INDEPENDENT NEWS

Auckland On The Brink Of APEC

Published: Sat 11 Sep 1999 12:24 AM
By Selwyn Manning – from inside the APEC Media Centre, Aotea Square, Auckland.
The skyline above Auckland’s central city resembles scenes from the movie Apocalypse Now. Huey choppers hover above Aotea Centre Square, their gunner doors open and at the ready. The “thud thud thud” of the sound breaking blades pound windows of the new Planet Hollywood IMAX centre.
Security in Auckland has intensified with an armed offender’s squad personnel presence, police and plainclothes security obvious around the city streets and skyline. Also the New Zealand Army is now showing itself in fatigues.

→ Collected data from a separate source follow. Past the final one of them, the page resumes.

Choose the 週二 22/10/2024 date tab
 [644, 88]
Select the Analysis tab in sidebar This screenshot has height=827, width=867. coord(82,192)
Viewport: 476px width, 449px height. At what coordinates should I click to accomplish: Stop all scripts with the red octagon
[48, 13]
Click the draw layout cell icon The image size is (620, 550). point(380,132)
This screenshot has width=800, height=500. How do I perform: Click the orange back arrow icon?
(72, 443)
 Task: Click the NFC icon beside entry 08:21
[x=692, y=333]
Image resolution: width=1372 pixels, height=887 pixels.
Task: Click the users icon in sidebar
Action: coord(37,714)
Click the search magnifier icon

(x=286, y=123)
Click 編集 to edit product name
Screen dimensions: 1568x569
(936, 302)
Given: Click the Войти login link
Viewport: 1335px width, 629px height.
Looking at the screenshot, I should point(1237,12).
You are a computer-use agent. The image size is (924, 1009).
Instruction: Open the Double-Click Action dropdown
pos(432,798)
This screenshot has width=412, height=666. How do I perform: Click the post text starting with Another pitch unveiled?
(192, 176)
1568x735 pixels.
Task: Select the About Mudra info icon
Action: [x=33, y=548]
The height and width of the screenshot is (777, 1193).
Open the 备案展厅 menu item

As quickly at the scene appears - it vanishes. The sun shines bright above.
Within the lobby of the Stanford Plaza Hotel there's another face of APEC.
There’s a lot to be read from the tenseness on the twitching faces of United States secret service officers. It’s a bodily phenomenon, which seems to intensify minutes before the appearance of Ms Madeleine Albright or now their President, and peaks to one scary adrenaline rush once the VIPs show their faces. It is a fantastic indication to awaiting media as to how much longer it is before the chosen focus of their attention will be.
Apart from all this – within the side-streets and arterial routes leading into Auckland’s Central Business District – there is an unearthly void.
Is this the cold face of big brother? Or is it a certain sign that the people who only yesterday had full reign over their springtime city, have now had that liberty taken from them? I’ve lived in Auckland for 37 years. I cannot ever remember seeing it this deserted. This, is almost a people less city.
But the world’s media is now here in force. It is planing time, the lull before the storm.
The presidents and leaders and prime ministers are all in town. And at 8pm outside on Queen Street a major protest march will gather.
This evening, tomorrow, and Monday, here at APEC, it is Rock n Roll!